• noun 1 a squalid and overcrowded urban area inhabited by very poor people. 2 a house or building unfit for human habitation.
• verb (slummed, slumming) (often slum it) informal voluntarily spend time in uncomfortable conditions or at a lower social level than one’s own.
Source: Compact Oxford English dictionary
Slums (e.g. favelas, townships and other notations) have long tempted popular imagination. They have been and are scandalise, fought, bulldozed down and walled in. At the same time however, they are idealised and sought out as places displaying a more authentic humanity, flourishing culture and deviant, but inventive entrepreneurship. The concept of slum tourism remains popular today and is being addressed in a growing body of academic and practitioner’s research.

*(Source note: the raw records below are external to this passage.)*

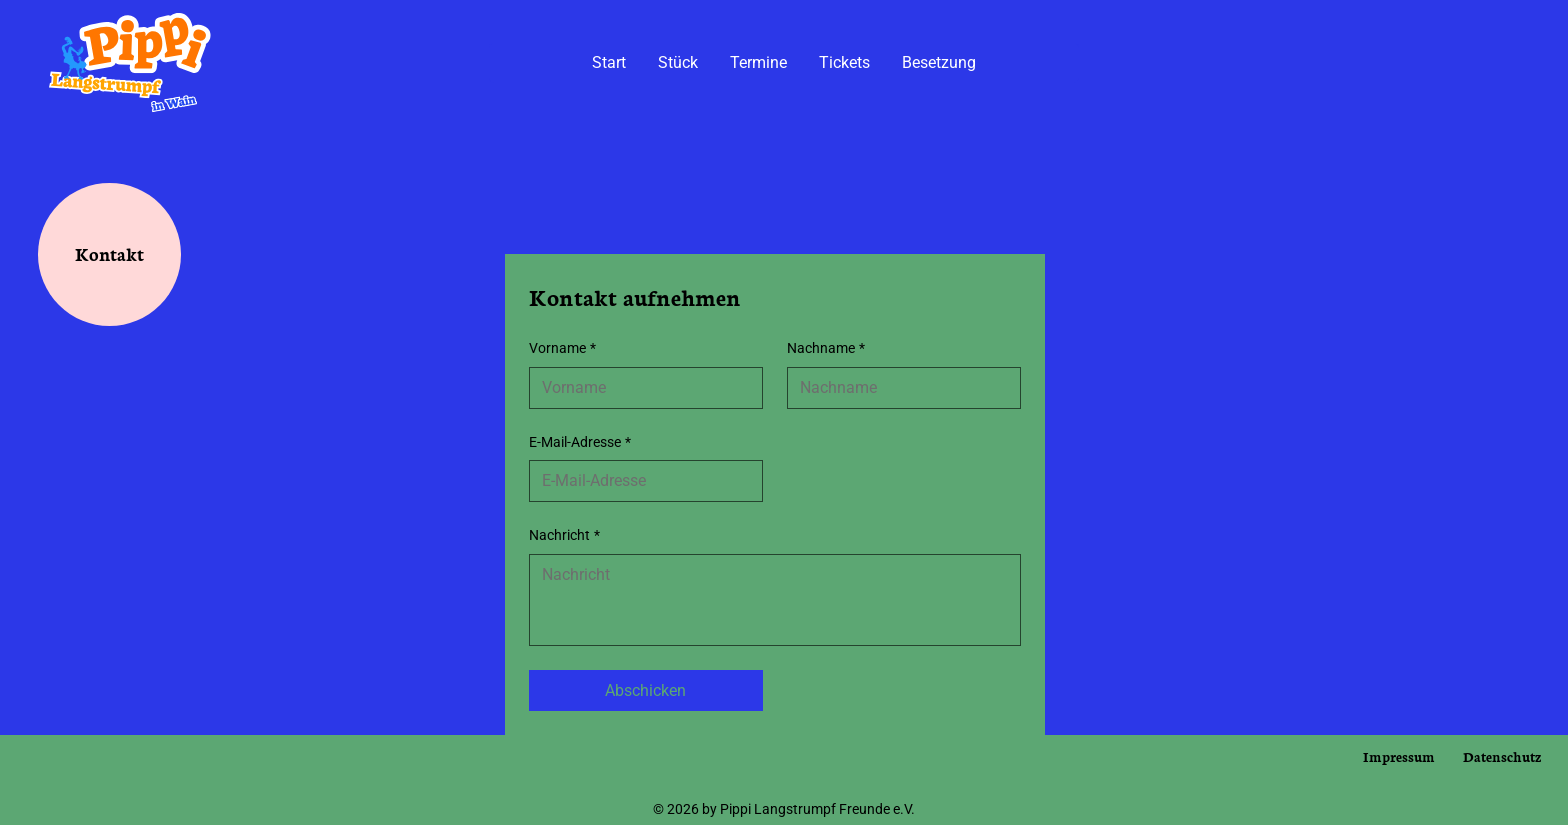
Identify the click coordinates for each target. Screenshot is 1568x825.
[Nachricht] (775, 600)
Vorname (562, 349)
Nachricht (564, 536)
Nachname (826, 349)
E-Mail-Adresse (580, 443)
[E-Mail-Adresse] (640, 481)
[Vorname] (640, 388)
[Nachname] (898, 388)
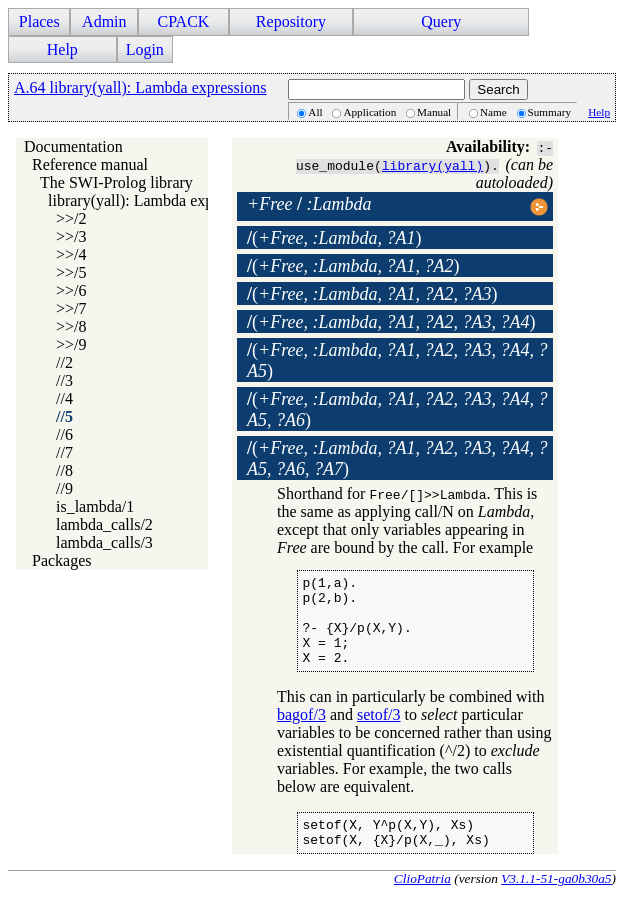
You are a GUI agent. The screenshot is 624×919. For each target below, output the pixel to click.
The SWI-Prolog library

Dominant in reflections on slum tourism have long been ethical concerns and reasons for its existence: What is slum tourism and why is it shown? Is slum tourism voyeuristic and immoral? What motivations and expectations did and do people have to visit slums? To what extend are slum tours considered to be ‘authentic’ forms of holidays? How does today’s slum-tourism relate to its historic predecessors and to the legacy of colonialism? What is the relationship between slum tourism and issues of migration, democracy and (in)equality?
Similarly, questions regarding potential benefits and harmful aspects and the organisation of tourism to deprived urban areas is investigated: To what extent does slum tourism provide an income and positive visibility for people in deprived areas? Which stakeholders are involved in slum tourism and who profits most? How are guided tours organised or composed? What are the geographical scopes of slum-tourism and which place does it occupy in the new mobility system? Where does slum tourism fit in a globalised world of tourist consumption?
An increasing number of scholars are working on these issues on different continents. Slumtourism.net aims to bring together researchers of slum and poverty tourism in urban areas, in order to stimulate an exchange of experiences and contacts. The website is aimed to help create an international network of researchers and provide a stepping stone for further co-operations and projects on the subject.